Section titles written in orange thematically organized viewing, including “Sharecropping,” “The Living Archive,” “Peyote Stitch,” “Fashioning Consciousness,” “Messing with Stereotypes,” “Bearing Witness,” “Better Out Than In,” and “None Are Free Until All Are Free.” Underneath most were a quote from Scott. For example, under “Ancestry and Progeny” Scott’s quote read, “Each person is a complex combination of everything that ever touched them, and that they ever touched.” This format thematically held together the exhibition’s diverse forms through Scott’s ethnographic voice which further anchored exhibition themes of Black feminist aesthetics, generational memory, spirituality, anti-Black racism, and white supremacy.
Many works were serial, whether or not named as part of a series. Hung next to other quilts Three Generations Quilt I, 1983 had glittery silver thread jutting out from an orange backing, emphasizing the (generationally) dimensional aspects of quilts. In another beadwork tapestry, I Call Her Name, 2023, intricate beadwork across rainbow colors coheres into a large hair-bonnet shaped sculpture. The power of being adorned spotlighted Virgin of Guadalupe (necklace), 2009 where three skulls danced with a red devil-like figure, and Joyce’s Necklace, 1978–85 filled with charms and figure portraits, described as a “talisman” for the artist. With spiritual, psychic, and historical relevance, the Mammie Wada, 1981 series of dolls—made from leather, fabric, crab claws (that evoke the ocean floor), yarn, synthetic hair, found photographs, and other materials—were inspired by the African diasporic Mami Wata figure, and Black afterlives of the transatlantic slave trade. And sitting among other beaded watermelon sculptures, Saint Watermelon’s (1994) bright red, green, and white beads captured light that further animated the dark-brown colored limbs that seemingly crawled out from the fruit.

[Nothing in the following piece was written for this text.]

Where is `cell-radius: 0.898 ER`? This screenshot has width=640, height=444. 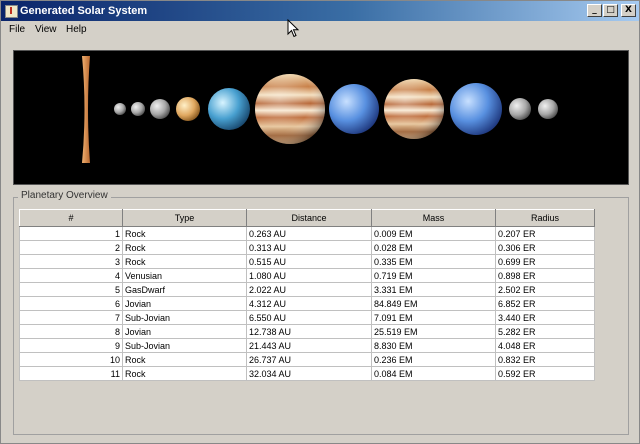 cell-radius: 0.898 ER is located at coordinates (545, 276).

Phallic sculptures including Flutist (2011), Black Cuddling Dick I (1995), and Black Cuddly Dick III (1995) depicted neo-classically styled white figurines holding beaded black penises, and highlighted colonial antiblack sexual violence, and humor. Adjacent to these was Mamie/Penis (2011) (of the Still Funny series) which adjoined a found “Black Mammy” figurine with a beaded pink-colored “white” penis. Curators thoughtfully dealt with this difficult exhibition material that nevertheless told a quintessential American history. For example, description for the entrance to a portioned off gallery with works on lynching asked the audience to “please enter with mindful awareness and deep care.” Other notable works included an annotated script and photographs from Scott’s 2006 Theatre Project (Baltimore) production, Walk a Mile in My Drawers, Birthing Chair 1987 and Procreation (necklace) 1994, beaded sculptures on the historical conditions and promises of Black life.

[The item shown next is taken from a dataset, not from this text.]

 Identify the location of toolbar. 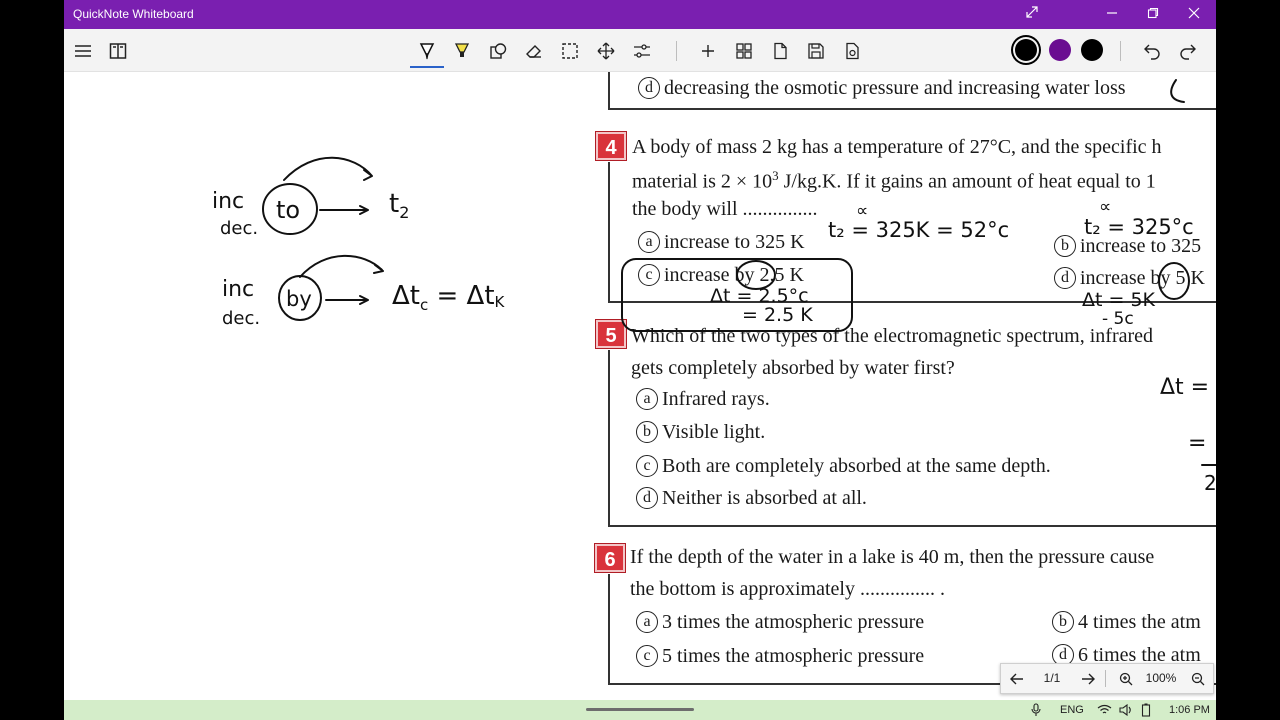
(640, 50).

Viewing art in SAM often feels staid. The museum, first founded in 1906, now has a flagship location that occupies the first four floors of a sixteen-story office building, which opened in 2007. But Joyce J. Scott: Walk A Mile in My Dreams brought vibrancy, color, life, depth, history, and provocations to the fourth-floor galleries. In the last room, the “Let’s Weave” section allowed viewers to weave multicolored yarn on an oversize loom. This action continued to highlight how Scott’s work transforms kaleidoscopic colors to touch racism, Black feminist expressive forms, and American life.
Jasmine Mahmoud
Assistant Professor, Theatre History and Performance Studies, with affiliations in Art History and Comparative History of Ideas, University of Washington.